If you pull out your phone to check Twitter while waiting for the light to change, or read e-mails while brushing your teeth, you might be what the American Psychological Association calls a “constant checker.” And chances are, it’s hurting your mental health.

Last week, the APA released a study finding that Americans were experiencing the first statistically significant stress increase in the survey’s 10-year history. In January, 57 percent of respondents of all political stripes said the U.S. political climate was a very or somewhat significant source of stress, up from 52 percent who said the same thing in August. On Thursday, the APA released the second part of its 1 findings, “Stress In America: Coping With Change,” examining the role technology and social media play in American stress levels.
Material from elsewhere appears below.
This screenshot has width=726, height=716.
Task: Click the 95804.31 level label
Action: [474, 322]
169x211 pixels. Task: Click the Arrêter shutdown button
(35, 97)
The highest stress levels, it should be noted, are reserved for those who constantly check their work e-mail on days off. Their average stress level is 6.0. So those of you who think it’s somehow pleasant to work from home on a Saturday afternoon, you’re actually fooling yourself. (Good news, there is certainly a way to fight burnout.)

About 42 percent of constant checkers specifically point to political and cultural discussions as causing stress. And the impacts play out in real life—35 percent of constant checkers say they are less likely to spend time with family and friends because of social media.
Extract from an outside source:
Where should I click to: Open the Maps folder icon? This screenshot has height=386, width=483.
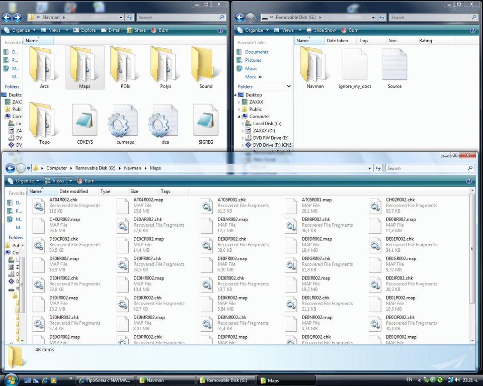point(84,64)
If the first step toward recovery, however, is admitting there is a problem, Americans are on their way. Some 65 percent of respondents said “unplugging” or taking a “digital detox” is important. But alas, knowing you have a problem is not the same as fixing it: Only 28 percent of those Americans say they take their own advice.

For those looking to manage their social media usage, Anthony L. Rostain, professor of psychiatry at the Hospital of the University of Pennsylvania and co-author of The Adult ADHD Tool Kit: Using CBT to Facilitate Coping Inside and Out, offers some suggestions:

  • Set guidelines for your social media time.
  • Make sure you complete the tasks you need to get done.
  • Get the sleep you need.
  • At the end of the day, evaluate: “Did I do OK? Where did I slip up? Can I do better tomorrow?” These are all important questions to ask yourself, Rostain says.
  • And he adds one final, crucial point: “Don’t [lie] in bed at all hours with the screen in your face.”